Problem | Once the line containing "This screenshot has height=419, width=495." is located in the records below, repeat it and all lines that follow it exactly, leaving out any picture.

(Data for this exercise Opens)

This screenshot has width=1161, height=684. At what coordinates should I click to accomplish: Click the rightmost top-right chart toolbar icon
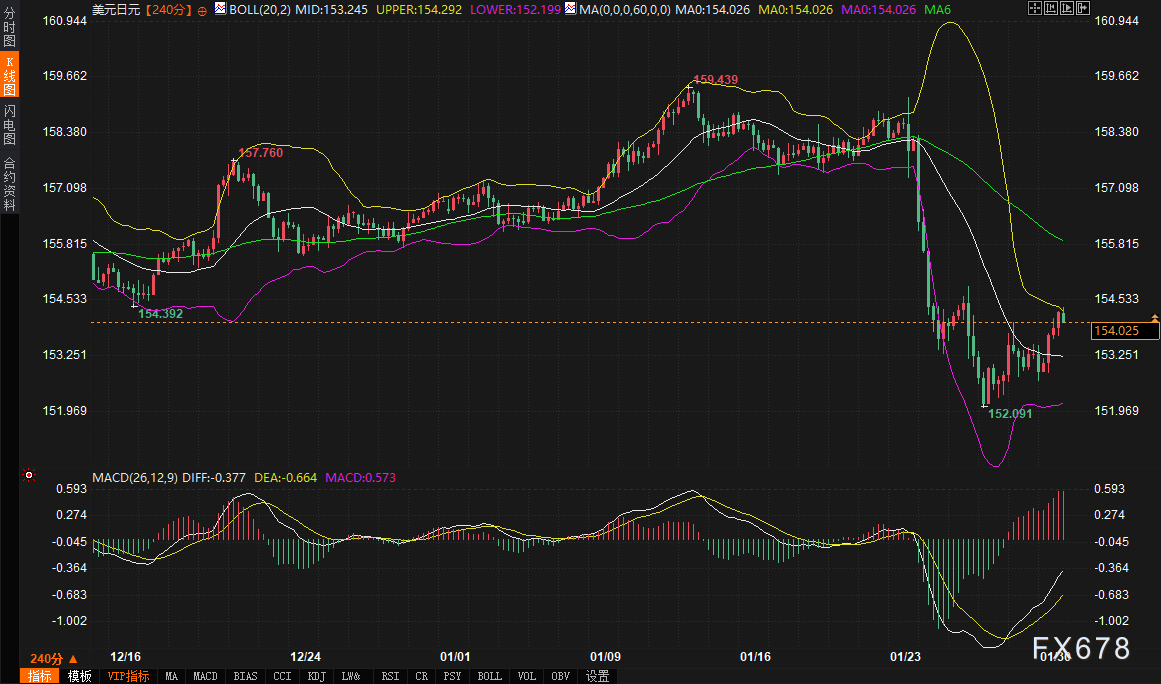pyautogui.click(x=1082, y=8)
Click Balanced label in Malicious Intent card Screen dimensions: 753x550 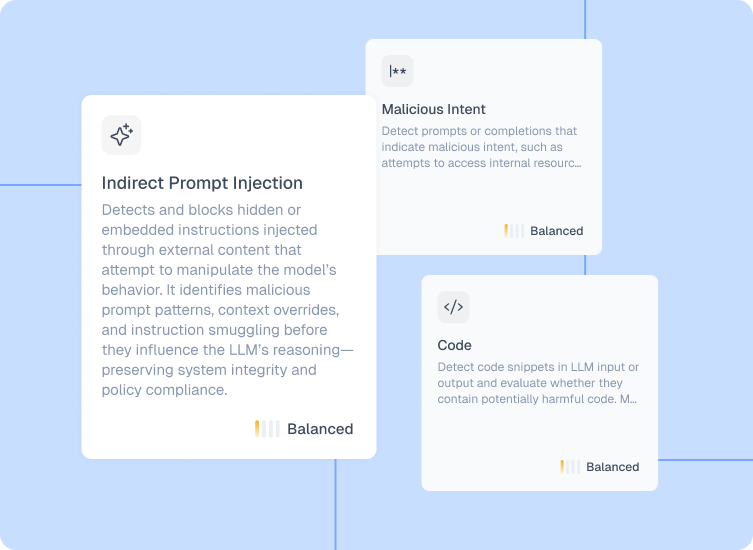(x=556, y=231)
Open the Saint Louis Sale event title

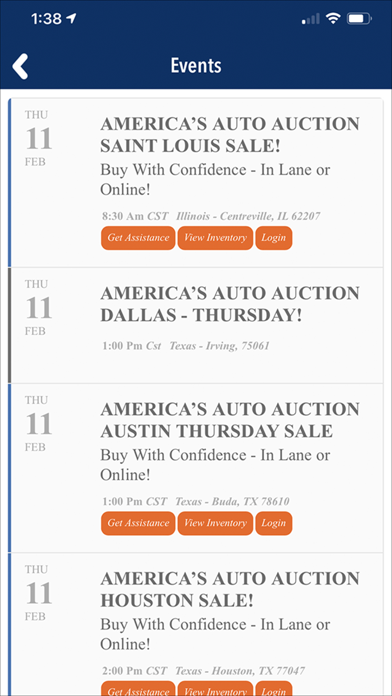tap(230, 135)
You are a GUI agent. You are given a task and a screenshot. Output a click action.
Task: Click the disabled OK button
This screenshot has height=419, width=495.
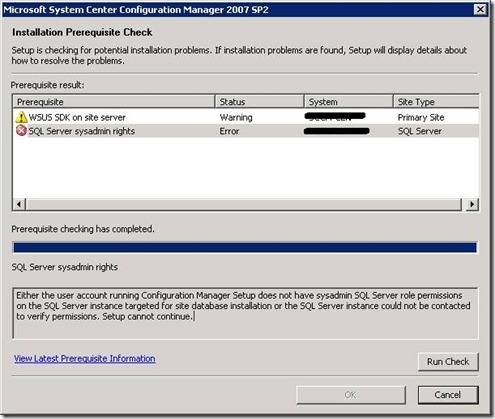click(351, 395)
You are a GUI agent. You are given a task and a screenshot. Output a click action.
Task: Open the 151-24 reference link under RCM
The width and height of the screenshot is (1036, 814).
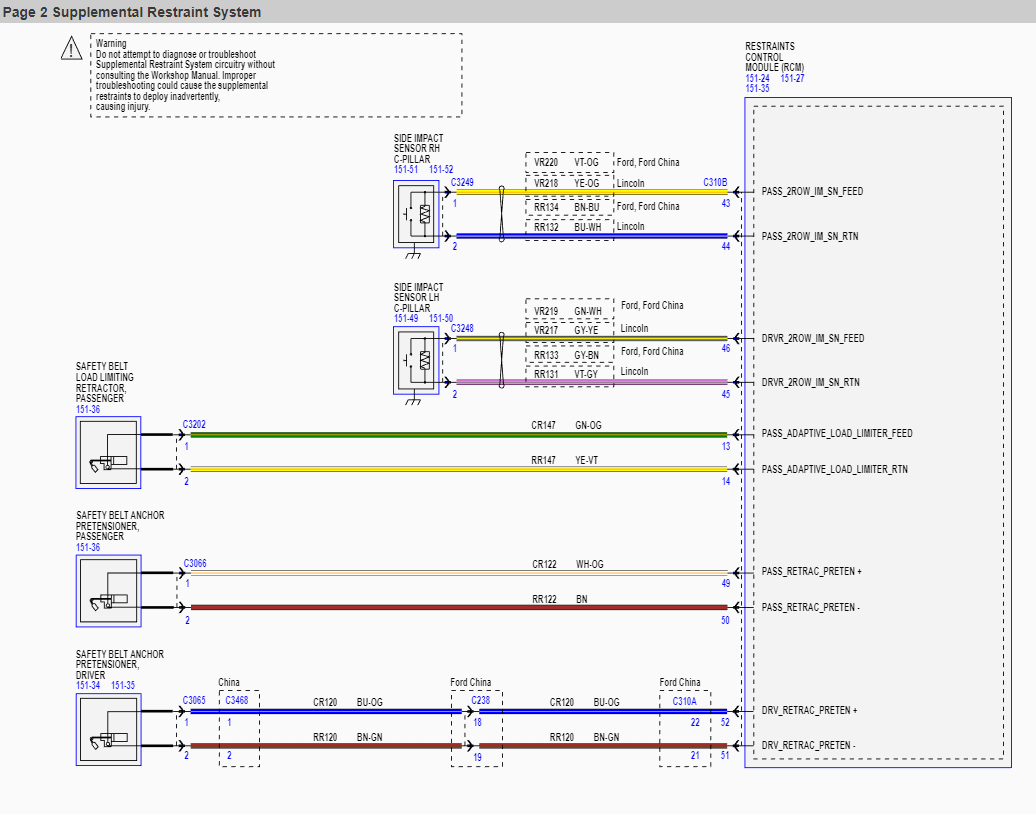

(Data for this exercise Closes)

Exercise result |
This screenshot has height=419, width=495.
click(351, 395)
You are a GUI agent. You are given a task and a screenshot. Output a click action.
Task: Open the 151-24 reference link under RCM
The width and height of the screenshot is (1036, 814).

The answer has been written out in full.